The beach at Cretaquarium on the last day of winter...
March 2nd 2015 Cretaquarium Crete
The Island of Crete has Greece's largest and only modern style marine aquarium. It belongs to HCMR so any comments will be rather subjective and sentimental.
What I have been noticing is a big 'animal welfare' issue surfacing during the last few years and this has begun targeting aquariums and other zoological collections. Of course, Cretaquarium only has fishes and invertebrates (and the odd rehabilitating turtle).
Anyway these are my immediate thoughts after this visit:
- Fishes do feel pain. Big fishes probably may suffer in pens. Perhaps their world is poorer in a tank. Most people can't tell. But I think there is a cause for this localized suffering. When humans see fish - alive and real - they sympathize with these species. If humans begin to understand, they will provide policy and actions for conservation. Humans need to fight for fishes - so they need to know them to do so.
- Fishes are of critical conservation importance and they are especially difficult for people to care for. So I think this justifies captivity in good local-knowledge aquariums. Aquariums help illuminate and sensitize. They also bring out the living character of fishes. (See the grouper's faces in the photos below).
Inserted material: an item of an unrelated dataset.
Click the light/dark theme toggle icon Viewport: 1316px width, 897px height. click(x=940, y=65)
- Some large-sized fishes - in the pics below you may distinguish sharks, rays, meagres...these are impossible for people to appreciate because these fish are now amazingly scarce in the wild. So people see a vanishing heritage in an aquarium.
- You need to experience to "feel" deeply. If you don't feel you cannot love and what you cannot love, you cannot sacrifice for. We need a new generation of nerds and hippies working for conservation. These people are sometimes "born" in aquariums. Nature-lovers and environmentalists "become" when they are affected by scenes in-nature. Aquariums bring them close to the nature of fishes. So close, something clicks....
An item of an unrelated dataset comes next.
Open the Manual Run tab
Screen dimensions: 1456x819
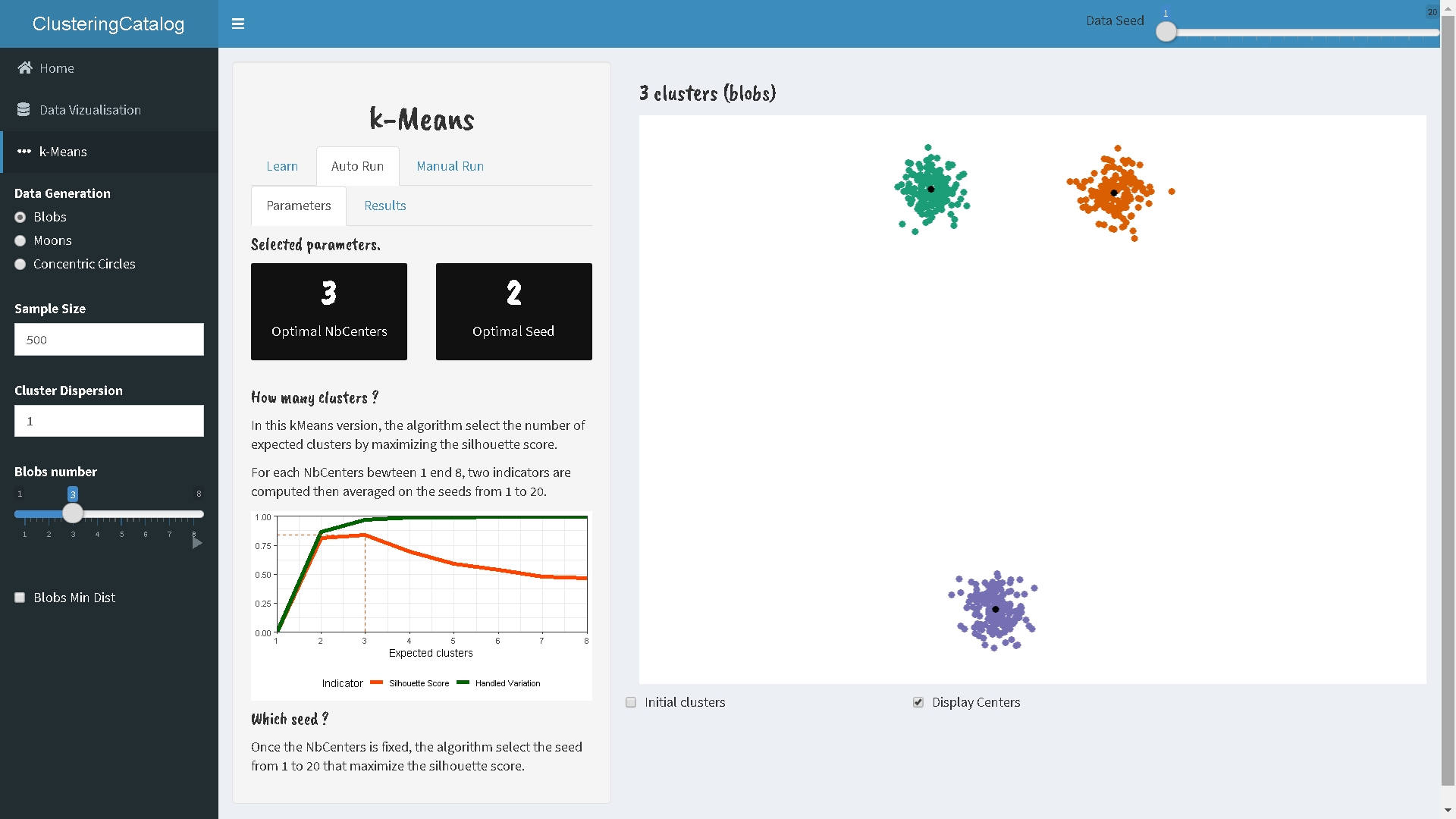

- Zoological collections are threatened by animal rights perspectives. Animals have rights. Humans have obligations towards them. But its a messy world. (Ugly, and stinking too). So to make it better we need to have real empathy and deeper appreciation. We also have to evaluate the "awareness work" aquariums are doing.
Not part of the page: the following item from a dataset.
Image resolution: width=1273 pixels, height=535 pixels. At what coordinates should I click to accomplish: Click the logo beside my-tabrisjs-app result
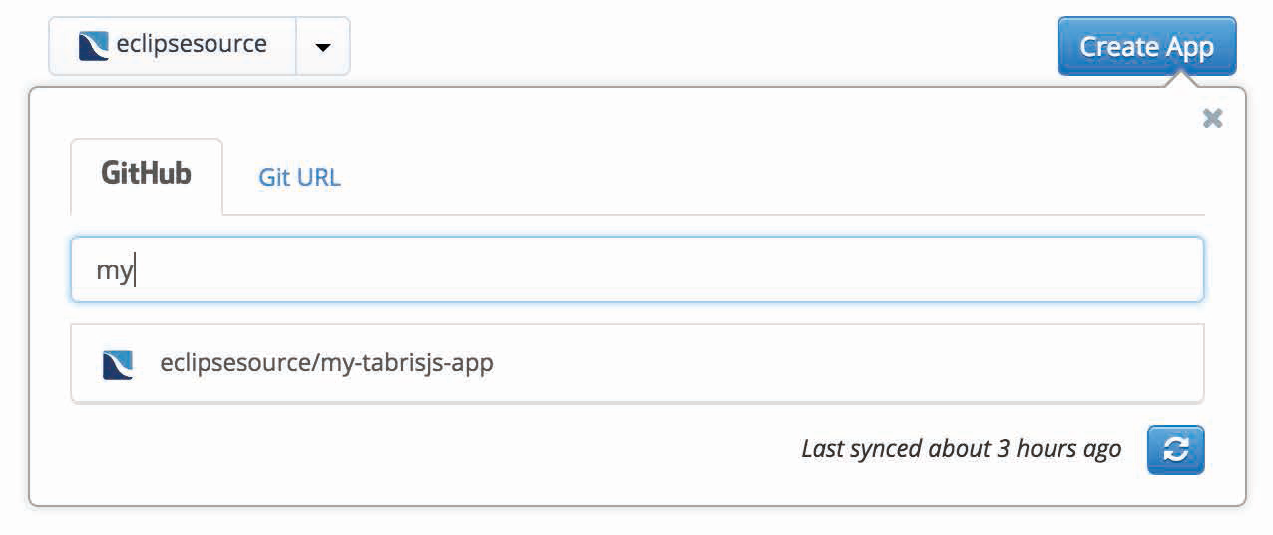118,364
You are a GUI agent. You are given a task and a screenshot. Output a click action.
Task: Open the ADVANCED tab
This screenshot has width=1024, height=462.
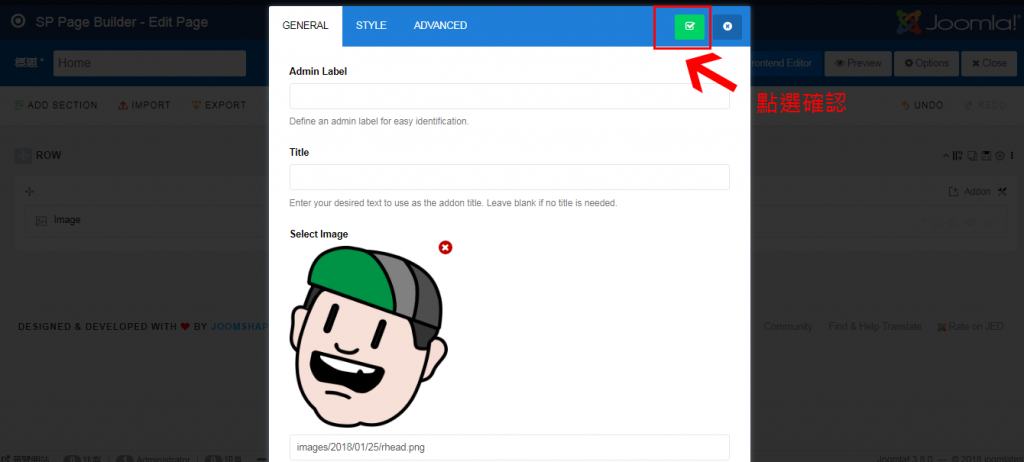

- The fields of conservation psychology and environmental ethics deal with the above issues I am presenting today. Read more on this.
Finally, I believe that fishes are part of human culture and part of a wonderful nature aesthetic that humans must learn to value more. So taking pics of captive fishes (even snap-shots like I do) can convey this innate and deep beauty. At aquariums sometimes you can fall in love...with a fish!
I spent just 15 minutes watching/photographing the fish in the aquarium today - I met with a couple of neat scientist-friends there; I took a walk on the beach next to the Aquarium. Made me happy.